Updated

This is the time of the year that college graduates around the country are collecting their diplomas and heading off into jobs.

Nobody wants to be told how to spend their money. However, young professionals often need to be given a few pieces of advice about personal finance before they go out into the professional workplace.

In an effort to save my students headaches, anxiety and heartburn, I share these six pieces of financial advice with them before they embark on the rest of their lives. After all, it is our job as educators to set our students on the right financial path.

1. Uncle Sam Gets His Cut

It’s important to remember that taxes will take bite out of your paychecks before you can even touch it. Required withholding taxes—federal, state and local—and required taxes—Social Security and Medicare will amount to about 25 percent of the paycheck—something to consider when balancing a budget. When all of this is said and done, with other deductions such as healthcare costs or retirement contributions, only about 70 percent of one’s base pay is left as take-home pay.

2. Build a Budget Around Take-Home Pay and Not Your Yearly Salary

For a college grad earning $48,000 a year, or $4,000 a month, the take-home pay would be cut down to about $2,800 per month after deductions. I encourage graduates to build their budgets around this amount, but many often follow a lifestyle that their salary cannot support. Living within one’s means is important to avoid debt or financial hardship in the future.

3. Save, Save, Save

Some employers offer a voluntary savings plan, in which the employee contributes a percentage of their earnings to a 401K retirement account. If an employer offers a match, employees should take advantage of that free money. In 20 years, you’ll be glad you did.
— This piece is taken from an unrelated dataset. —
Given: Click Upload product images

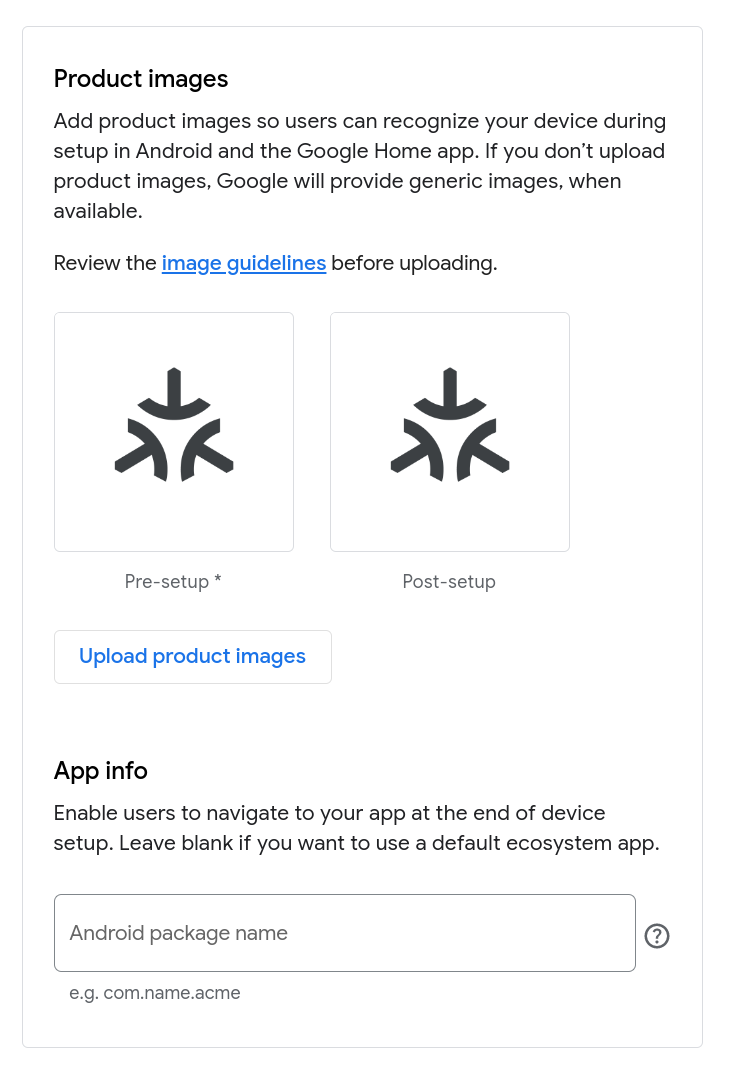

Those who are living with a significant other will have two incomes to consider when making lifestyle choices. My advice for couples is to build a budget around the take-home pay for only one paycheck. They should invest the second paycheck after taking out a certain amount of personal expenses for that wage earner. Doing this for five years will provide a good cushion to cover any future financial ups and downs.

4. Your Living Arrangements Don’t Define You

After years of living in cramped dorms, many young professionals think they deserve a two-bedroom apartment in an up-and-coming neighborhood that’s close to the bars to crank up their social life. But all of that is wasted if your work is going to dominate your life for the first year or two.

For example, one of my students accepted a job as an IT consultant—a position that required 60-70 hours of work per week and lots of travel. At my urging, the student rented a small, one-bedroom apartment near the airport and bought a “beater” car. He spent so little time at home or using his own car that it saved him a bundle.

5. Your Travel Arrangements Don’t Define You

Over-investing in transportation is also a mistake some graduates make. Unless one’s position requires a fancy car, it’s advisable to stretch collegiate transportation as far as possible. If a new car is absolutely necessary, grads could consider buying or leasing a reasonably-priced car to keep expenses down, but those who can rely on public transportation or walk to work will find themselves in a better financial position.

6. Your Wardrobe Does Define You

One element that is important to invest in is a good work wardrobe. Young professionals should buy classic, traditional clothing that won’t easily go out of style. If treated with respect, professional clothes should last for a very long time. Now, this is no excuse to overspend on the finest of threads. A professional wardrobe is however one of the most important things a graduate can invest in.

Recent graduates should remember these tips when building their budgets and should think carefully about living within their means. Laying the groundwork early is crucial to secure stable financial footing in the future.

David Rudd is the chairman of the Department of Business and Economics at Lebanon Valley College in Annville, Pennsylvania.